▶ **DATASET EXTRACT**:
•••

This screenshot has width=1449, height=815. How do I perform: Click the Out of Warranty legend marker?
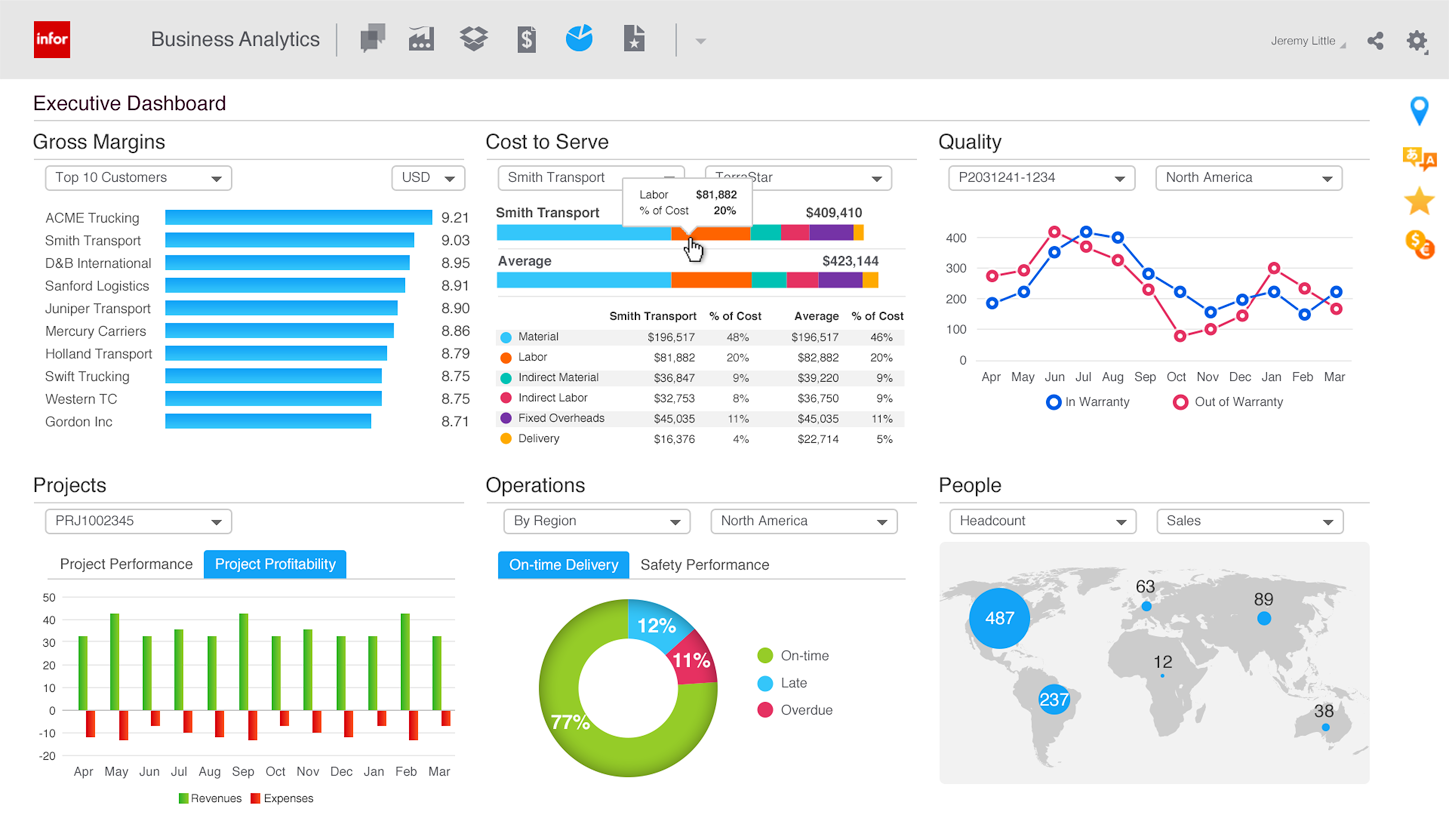(x=1180, y=402)
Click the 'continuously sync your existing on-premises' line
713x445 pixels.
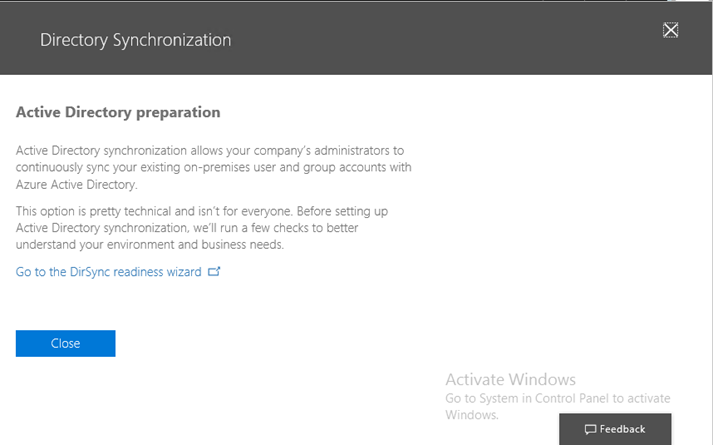(x=214, y=167)
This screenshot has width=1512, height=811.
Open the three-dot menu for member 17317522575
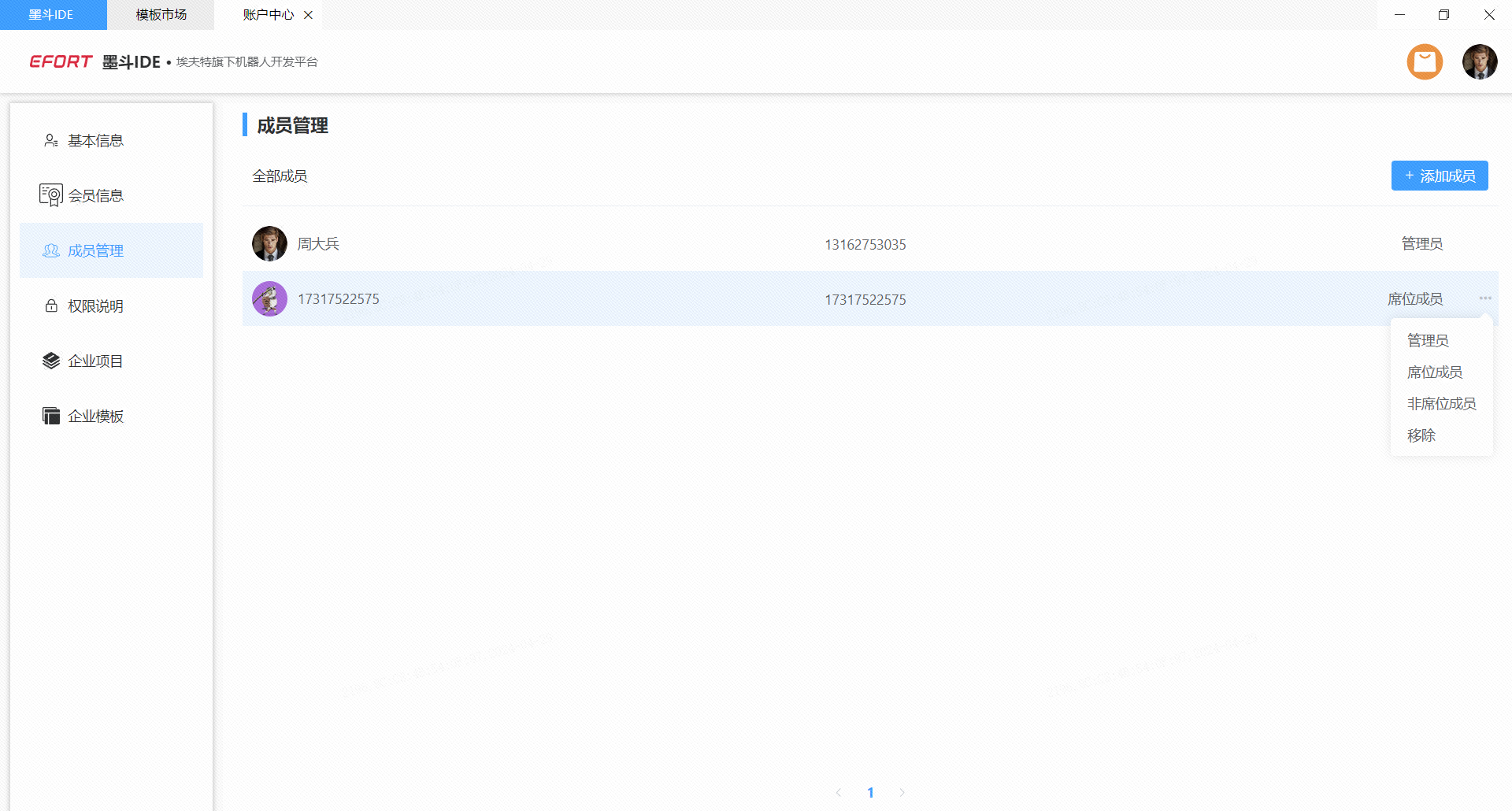[x=1485, y=298]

•••

The listing should be transcribed exactly. No picture is to appear in the transcription.

▶ **TASK ANSWER**:
This screenshot has width=1449, height=815. How do I perform: Click the Out of Warranty legend marker?
(x=1180, y=402)
Click the 'continuously sync your existing on-premises' line
713x445 pixels.
(x=214, y=167)
This screenshot has width=1512, height=811.
Open the three-dot menu for member 17317522575
[x=1485, y=298]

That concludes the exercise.